Healthy Friday: Not only are mushrooms delicious, they are a “functional food”

As well as providing basic nutrition, mushrooms help prevent chronic disease due to the presence of antioxidants and dietary fibres such as beta-glucans and chitin which classifies them as a functional food.

Although mushrooms are thought of as vegetables they are not technically plants and belong to the fungi kingdom.


Selenium has antioxidant properties and may help protect cells from damage. It is a mineral that is not present in most fruits and vegetables but can be found in mushrooms. Selenium has also been found to improve immune response to infection by stimulating the production of T-cells.

It may help prevent cardiovascular disease, thyroid problems, cognitive decline, cancer, and more.

Vitamin D

Placing freshly cut mushrooms in the sun significantly increases their vitamin D content. Vitamin D helps build and maintain strong bones by helping the body absorb calcium.

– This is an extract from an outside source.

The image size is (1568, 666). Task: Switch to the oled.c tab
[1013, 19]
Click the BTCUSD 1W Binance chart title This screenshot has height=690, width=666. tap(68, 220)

Studies have shown that people with type 1 diabetes who consume high-fibre diets have lower blood glucose levels and people with type 2 diabetes may have improved blood sugar, lipids and insulin levels.



Heart health

The fibre, potassium and vitamin C content in mushrooms all contribute to cardiovascular health. Consuming mushrooms, which are high in potassium and low in sodium, helps to lower blood pressure and decrease the risk of high blood pressure and cardiovascular diseases.

Weight control

Dietary fibre plays an important role in managing weight by acting as a bulking agent in the digestive tract. Mushrooms contain two types of dietary fibre in their cell walls, beta-glucans and chitin. Consuming these fibres results in feeling fuller and reduced appetite.